▶ _DATA EXCERPTS_:
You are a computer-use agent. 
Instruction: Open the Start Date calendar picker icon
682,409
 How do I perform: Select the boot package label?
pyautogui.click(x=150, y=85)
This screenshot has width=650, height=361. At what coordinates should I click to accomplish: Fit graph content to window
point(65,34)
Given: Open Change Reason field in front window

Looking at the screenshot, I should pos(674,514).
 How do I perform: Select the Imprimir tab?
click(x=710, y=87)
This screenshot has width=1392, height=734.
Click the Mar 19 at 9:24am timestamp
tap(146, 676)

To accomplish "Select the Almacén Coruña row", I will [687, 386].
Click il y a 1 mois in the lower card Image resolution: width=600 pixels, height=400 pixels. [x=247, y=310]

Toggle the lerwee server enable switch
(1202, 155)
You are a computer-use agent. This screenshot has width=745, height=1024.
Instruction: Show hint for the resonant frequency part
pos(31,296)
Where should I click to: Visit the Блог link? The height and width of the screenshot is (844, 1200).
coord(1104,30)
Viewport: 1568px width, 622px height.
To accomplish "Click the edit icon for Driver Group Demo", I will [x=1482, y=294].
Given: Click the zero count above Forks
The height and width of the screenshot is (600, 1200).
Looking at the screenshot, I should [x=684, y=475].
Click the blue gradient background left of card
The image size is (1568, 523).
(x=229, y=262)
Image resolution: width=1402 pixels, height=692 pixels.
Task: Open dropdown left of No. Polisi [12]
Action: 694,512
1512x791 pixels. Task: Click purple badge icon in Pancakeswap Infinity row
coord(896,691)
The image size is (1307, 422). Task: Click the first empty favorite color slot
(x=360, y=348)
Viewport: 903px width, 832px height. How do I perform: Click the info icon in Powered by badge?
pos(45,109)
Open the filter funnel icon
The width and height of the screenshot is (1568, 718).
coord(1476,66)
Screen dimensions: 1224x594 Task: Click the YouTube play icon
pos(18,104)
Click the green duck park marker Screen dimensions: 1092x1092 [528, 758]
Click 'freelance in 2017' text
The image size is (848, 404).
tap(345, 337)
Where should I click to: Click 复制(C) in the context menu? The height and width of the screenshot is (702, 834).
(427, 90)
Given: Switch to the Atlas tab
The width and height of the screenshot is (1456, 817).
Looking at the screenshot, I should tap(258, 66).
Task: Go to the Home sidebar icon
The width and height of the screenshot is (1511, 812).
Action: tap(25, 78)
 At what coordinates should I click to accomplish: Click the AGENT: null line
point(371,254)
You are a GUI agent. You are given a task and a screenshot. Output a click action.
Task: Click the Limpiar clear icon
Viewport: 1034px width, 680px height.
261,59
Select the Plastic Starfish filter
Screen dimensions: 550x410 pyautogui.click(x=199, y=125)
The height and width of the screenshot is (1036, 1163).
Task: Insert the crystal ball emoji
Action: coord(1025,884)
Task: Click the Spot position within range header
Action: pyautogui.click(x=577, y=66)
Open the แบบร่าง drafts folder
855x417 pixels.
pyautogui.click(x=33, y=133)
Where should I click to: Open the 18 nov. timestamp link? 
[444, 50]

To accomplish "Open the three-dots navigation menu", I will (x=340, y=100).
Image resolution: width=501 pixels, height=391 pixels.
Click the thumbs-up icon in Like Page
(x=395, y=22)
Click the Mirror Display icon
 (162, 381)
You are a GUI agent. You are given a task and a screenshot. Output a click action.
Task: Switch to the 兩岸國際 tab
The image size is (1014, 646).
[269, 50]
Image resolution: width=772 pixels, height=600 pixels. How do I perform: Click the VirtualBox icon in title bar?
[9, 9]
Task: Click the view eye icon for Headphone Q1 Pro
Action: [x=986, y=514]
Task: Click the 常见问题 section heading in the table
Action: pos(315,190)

▶ _WHAT THIS TASK INVOLVES_:
Return the whole listing above verbatim.

▶ _RESPONSE TO THE TASK_:
You are a computer-use agent. 
Instruction: Open the Start Date calendar picker icon
682,409
 How do I perform: Select the boot package label?
pyautogui.click(x=150, y=85)
This screenshot has width=650, height=361. At what coordinates should I click to accomplish: Fit graph content to window
point(65,34)
Given: Open Change Reason field in front window

Looking at the screenshot, I should pos(674,514).
 How do I perform: Select the Imprimir tab?
click(x=710, y=87)
This screenshot has width=1392, height=734.
Click the Mar 19 at 9:24am timestamp
tap(146, 676)

To accomplish "Select the Almacén Coruña row", I will [687, 386].
Click il y a 1 mois in the lower card Image resolution: width=600 pixels, height=400 pixels. [x=247, y=310]

Toggle the lerwee server enable switch
(1202, 155)
You are a computer-use agent. This screenshot has width=745, height=1024.
Instruction: Show hint for the resonant frequency part
pos(31,296)
Where should I click to: Visit the Блог link? The height and width of the screenshot is (844, 1200).
coord(1104,30)
Viewport: 1568px width, 622px height.
To accomplish "Click the edit icon for Driver Group Demo", I will [x=1482, y=294].
Given: Click the zero count above Forks
The height and width of the screenshot is (600, 1200).
Looking at the screenshot, I should [x=684, y=475].
Click the blue gradient background left of card
The image size is (1568, 523).
(x=229, y=262)
Image resolution: width=1402 pixels, height=692 pixels.
Task: Open dropdown left of No. Polisi [12]
Action: 694,512
1512x791 pixels. Task: Click purple badge icon in Pancakeswap Infinity row
coord(896,691)
The image size is (1307, 422). Task: Click the first empty favorite color slot
(x=360, y=348)
Viewport: 903px width, 832px height. How do I perform: Click the info icon in Powered by badge?
pos(45,109)
Open the filter funnel icon
The width and height of the screenshot is (1568, 718).
coord(1476,66)
Screen dimensions: 1224x594 Task: Click the YouTube play icon
pos(18,104)
Click the green duck park marker Screen dimensions: 1092x1092 [528, 758]
Click 'freelance in 2017' text
The image size is (848, 404).
tap(345, 337)
Where should I click to: Click 复制(C) in the context menu? The height and width of the screenshot is (702, 834).
(427, 90)
Given: Switch to the Atlas tab
The width and height of the screenshot is (1456, 817).
Looking at the screenshot, I should tap(258, 66).
Task: Go to the Home sidebar icon
The width and height of the screenshot is (1511, 812).
Action: tap(25, 78)
 At what coordinates should I click to accomplish: Click the AGENT: null line
point(371,254)
You are a GUI agent. You are given a task and a screenshot. Output a click action.
Task: Click the Limpiar clear icon
Viewport: 1034px width, 680px height.
261,59
Select the Plastic Starfish filter
Screen dimensions: 550x410 pyautogui.click(x=199, y=125)
The height and width of the screenshot is (1036, 1163).
Task: Insert the crystal ball emoji
Action: coord(1025,884)
Task: Click the Spot position within range header
Action: pyautogui.click(x=577, y=66)
Open the แบบร่าง drafts folder
855x417 pixels.
pyautogui.click(x=33, y=133)
Where should I click to: Open the 18 nov. timestamp link? 
[444, 50]

To accomplish "Open the three-dots navigation menu", I will (x=340, y=100).
Image resolution: width=501 pixels, height=391 pixels.
Click the thumbs-up icon in Like Page
(x=395, y=22)
Click the Mirror Display icon
 (162, 381)
You are a GUI agent. You are given a task and a screenshot. Output a click action.
Task: Switch to the 兩岸國際 tab
The image size is (1014, 646).
[269, 50]
Image resolution: width=772 pixels, height=600 pixels. How do I perform: Click the VirtualBox icon in title bar?
[9, 9]
Task: Click the view eye icon for Headphone Q1 Pro
Action: [x=986, y=514]
Task: Click the 常见问题 section heading in the table
Action: pos(315,190)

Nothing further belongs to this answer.